Gare de Bruxelles-Midi, en ce début d'après-midi du 2 décembre 2010. Depuis deux jours , il neige sur Bruxelles, à gros flocons, et il fait froid. Moins huit à dix degrés, nous dit la météo, mais de temps à autre un vent glacial parcourt les rues, et donne cette impression de Sibérie!

 

Je suis avec Stéphane et Jean-Luc, car nous sommes allés présenter dans la capitale belge nos actions de prévention de la délinquance. Nous devons prendre le Thalys à 15h 10, et nous sommes un peu en avance! Il reste moins d'une demie-heure à attendre mais il fait tellement froid sur ce quai de gare, avec ce vent qui glace, que nous décidons de ne pas rester là, et d'aller dans une salle d'attente.

 

Il fait nettement meilleur. Une trentaine de personnes.

 

«Je suis une fille de la rue! Cela fait dix-huit ans que je fais la rue! » Je la regarde. Elle s'adresse à moi. « Oui, oui! » lui dis-je. « Je suis une fille de la rue et c'est moi qui donne à manger aux oiseaux par ici! Je les connais tous. Ah! Y'en a qui reviennent pas tous les jours! Et quand c'est trop long, je sais qu'ils sont morts! Ah! Je les connais tous! »

 

« Oui, oui, bien sûr! » Je ne sais quel âge ellle peut avoir. Malgré son visage ravagé de fatigue, malgré son extrême maigreur, elle ne doit pas être très âgée. Mais quel âge lui donner? Trente, quarante, cinquante ans? Les traits sont fins, les dents sont rares, et les lèvres épousent les gencives, ce qui donne toujours aux pauvres gens cet air de ne pas être comme « tout le monde ». Son jean est assez propre, et elle porte de bonnes chaussures d'hiver. Son baluchon est à côté d'elle, sorte de vieux sac à dos.

 

« Mon père est mort en Afghanistan, et je suis une fille de la rue! Dix-huit ans , Monsieur, dix-huit ans! Mais je n'en ai plus pour très longtemps! Ah! Mon père, il m'a laissée, et il est parti en Afghanistan crever là-bas! Et regardez le « Polsky » et le « Silencieux »! Le « Polsky », il s'est bourré la gueule tout de ce matin, et maintenant il dort!
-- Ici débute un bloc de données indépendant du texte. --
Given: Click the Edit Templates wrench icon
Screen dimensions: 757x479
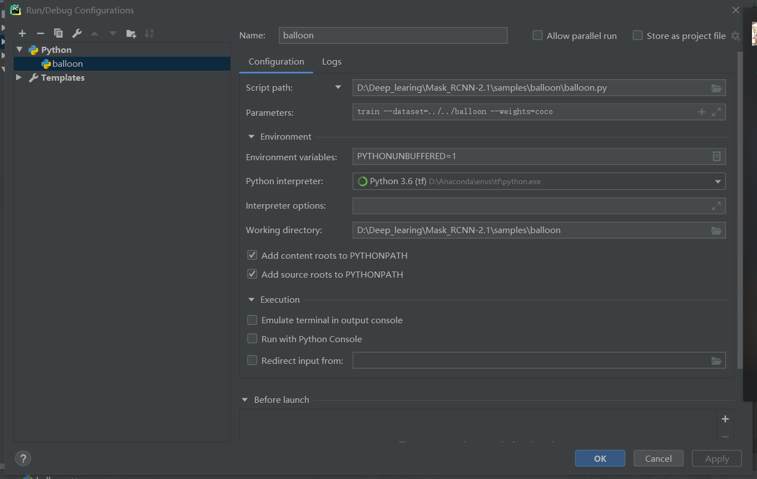Looking at the screenshot, I should (77, 33).
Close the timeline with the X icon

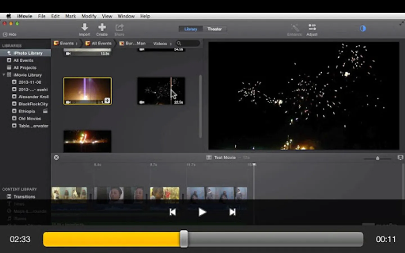[56, 157]
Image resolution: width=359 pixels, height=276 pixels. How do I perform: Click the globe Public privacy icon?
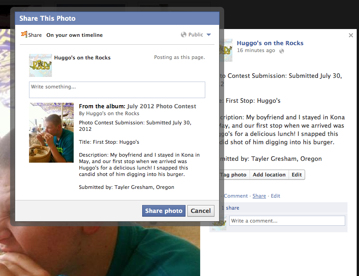pos(183,35)
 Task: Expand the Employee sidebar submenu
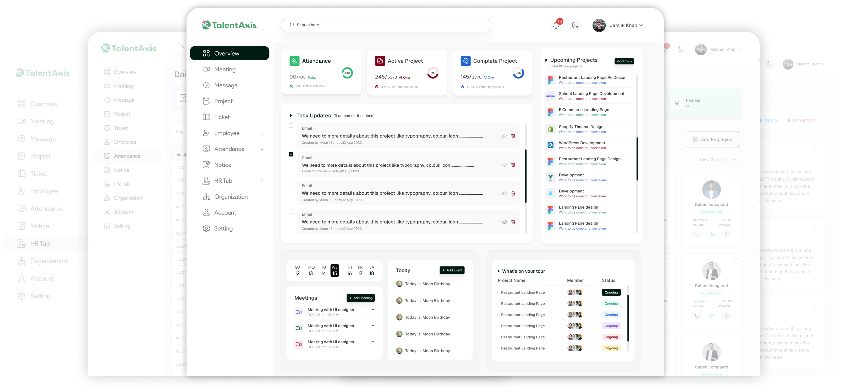coord(262,133)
Ah! Ce « Polsky »! » En face de nous, le « Polsky » ronfle fort, et le « Silencieux » a les yeux dans les nuages. Un peu plus loin, un couple d'une âge certain écoute le « Polsky »: l'homme ricane et la femme pince le nez.

 

« Je suis une fille de la rue » dit-elle sans cesse comme une identité de sa vie. « Dix-huit ans, Monsieur, dix-huit ans, mais c'est bientôt la fin! » Elle sort d'à côté d'elle une poche en plastique: gisent là quelques morceaux de vieux pain, deux ou trois bonbons, un yaourt me semble-t-il, et quelques gâteaux! « Je vais nourrir mes pigeons! Ah! Je les reconnais tous! Ils m'attendent, Monsieur! » Et elle s'en va, dans le froid.

 

Quelques minutes s'égrènent et le « Polsky » ronfle de plus en plus fort. Soudain, la porte vitrée à deux battants électriques s'ouvre. Surgit un homme plutôt petit, râblé, reconnaissable à la tunique orange qu'il porte et que l'on reconnaît de loin. Sont inscrits ces mots: « Sécurité gare ». Sans attendre, avec son gros chien-loup à la forte corpulence, à la muselière imposante, il se dirige vers le « Silencieux » et le « Polsky ». Le « Silencieux », dès qu'il l'a vu, s'est levé et a claudiqué vers la sortie. Je me suis dit que je ne savais vraiment pas comment cet homme pourrait arriver à vivre longtemps dans l'état où il se trouvait. Le « Polsky » dormait et ronflait fort. La muselière du chien toucha à peine son pied. L'homme se réveilla, réalisa, prit son baluchon, et sortit.

 

Tout cela sans une parole échangée. Il était un quart d'heure plus tard, et nous avons continué à attendre notre train.